Hans Conrad Groff, originally from Bäretswil in Zurich, Switzerland immigrated to Pennsylvania Colony in 1695, settling in Germantown before making his way to Lancaster County in 1696. He was West Earl Township's first settler and founder, in 1717.

Upon having relocated to West Earl Township, Groff established his farm in Groffdale and constructed the first mill in the area, with the community beginning to flourish as a result. His brother, Martin Groff (1685-1759) was the township's first ever constable.

Groffdale Church was built years following Groff's death in 1755, and would become an important area of congregation for the area's Mennonites.

==Geography==
According to the United States Census Bureau, the township has a total area of 46.6 sqkm, of which 45.7 sqkm are land and 0.9 sqkm, or 2.00%, are water. The township includes the unincorporated communities of Fairmount, Farmersville, Brownstown, Talmage, Leola, and Center Square.

==Notable person==
Floyd Landis, winner of the 2006 Tour de France, is from Farmersville in the township. Landis left such a mark on the Tour de France that when a contending rider completes a seemingly impossible long-distance attack it is referred to as "Doing a Landis", as Chris Froome did on Stage 19 of the 2018 Giro d'Italia.

==Demographics==

As of the census of 2000, there were 6,766 people, 2,201 households, and 1,785 families residing in the township. The population density was 383.5 PD/sqmi. There were 2,283 housing units at an average density of 129.4 /sqmi. The racial makeup of the township was 96.63% White, 0.35% African American, 0.06% Native American, 2.13% Asian, 0.47% from other races, and 0.35% from two or more races. Hispanic or Latino of any race were 1.51% of the population.

There were 2,201 households, out of which 37.9% had children under the age of 18 living with them, 71.7% were married couples living together, 6.8% had a female householder with no husband present, and 18.9% were non-families. 15.9% of all households were made up of individuals, and 8.2% had someone living alone who was 65 years of age or older. The average household size was 2.98 and the average family size was 3.36.

In the township the population was spread out, with 28.7% under the age of 18, 8.6% from 18 to 24, 25.0% from 25 to 44, 23.3% from 45 to 64, and 14.4% who were 65 years of age or older. The median age was 36 years. For every 100 females, there were 95.5 males.

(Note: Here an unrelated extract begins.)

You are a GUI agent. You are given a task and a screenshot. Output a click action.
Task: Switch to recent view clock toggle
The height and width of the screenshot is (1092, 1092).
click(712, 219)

For every 100 females age 18 and over, there were 91.1 males.

The median income for a household in the township was $51,503, and the median income for a family was $54,360. Males had a median income of $37,227 versus $22,037 for females. The per capita income for the township was $21,457. About 5.1% of families and 8.4% of the population were below the poverty line, including 9.9% of those under age 18 and 9.8% of those age 65 or over.

Historical population
| Census | Pop. | Note | %± |
| 2000 | 6,766 |  | — |
| 2010 | 7,868 |  | 16.3% |
| 2020 | 8,565 |  | 8.9% |
| 2021 (est.) | 8,513 |  | −0.6% |
U.S. Decennial Census

==Education==
The township is served by the Conestoga Valley School District.